OK, so you’ve decided that you want a smart home – either whole hog, or just a few funky lights and the odd camera. Awesome – welcome to the team!

What you’ve probably grasped if you’ve looked at a few of the ecosystems, such as Philips Hue, or Aqara or Eufy is that they all want you to buy a hub. What is this hub that you speak of, and how much does it cost? Well here in lies the problem – essentially each ecosystem wants you to buy a hub, which typically sits on your home network (either connected to your router, or a switch) to communicate with that brands devices. It may contain a hard drive for storing and processing video locally( true in the case of Eufy here) and/or it may talk outbound to a cloud service (true in the case of Phillips Hue’s bridge here) to allow you to control or view your devices when you’re at home or away.


One thing to understand with Smart Home tech is that there is unfortunately no ubiqutous standard of communication sadly.

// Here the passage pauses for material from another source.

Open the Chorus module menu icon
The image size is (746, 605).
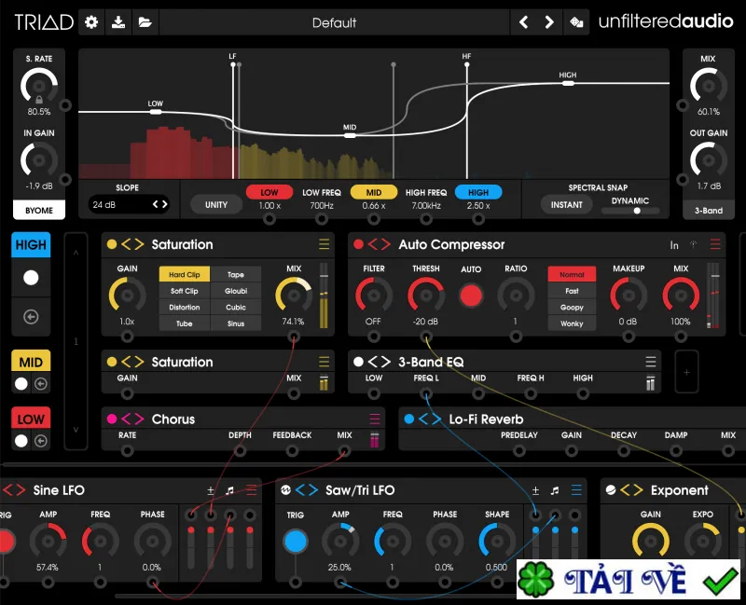[375, 419]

Like a lot of tech there are a handful of different protocols that the sensors, cameras, lights, etc all commuicate over


Yes, Bluetooth is used home automation products too. Its a useful standard, because its very common, and therefore makes setting up these devices very simple (via your phone, for example), its very energy efficient (especially BLE – Bluetooth Low Energy) and has a pretty high transfer rate in comparison to other standards such as Zigbee.

Where it often falls down is in range – transmission wise it can do between 2-30 meters (no interference) which, dependent on your house layout, etc could potentially be an issue.


Undoubtedly the most common standard in our home nowadays, generally has a fantastic transfer rate, which is why this is becoming pretty standard for wireless cameras (such as Ring, etc) however is one of higher protocols for energy usage (typically between 10-50mA). The one critical thing here is ensuring that you have good coverage in your house (and outside your house too) if that where some of your smart home devices are going to live. I’ve read a few horror stories of people buying some rather expensive cameras to fit in their roof soffits and then realising that those cameras are 3 floors and 4 brick walls away from their router…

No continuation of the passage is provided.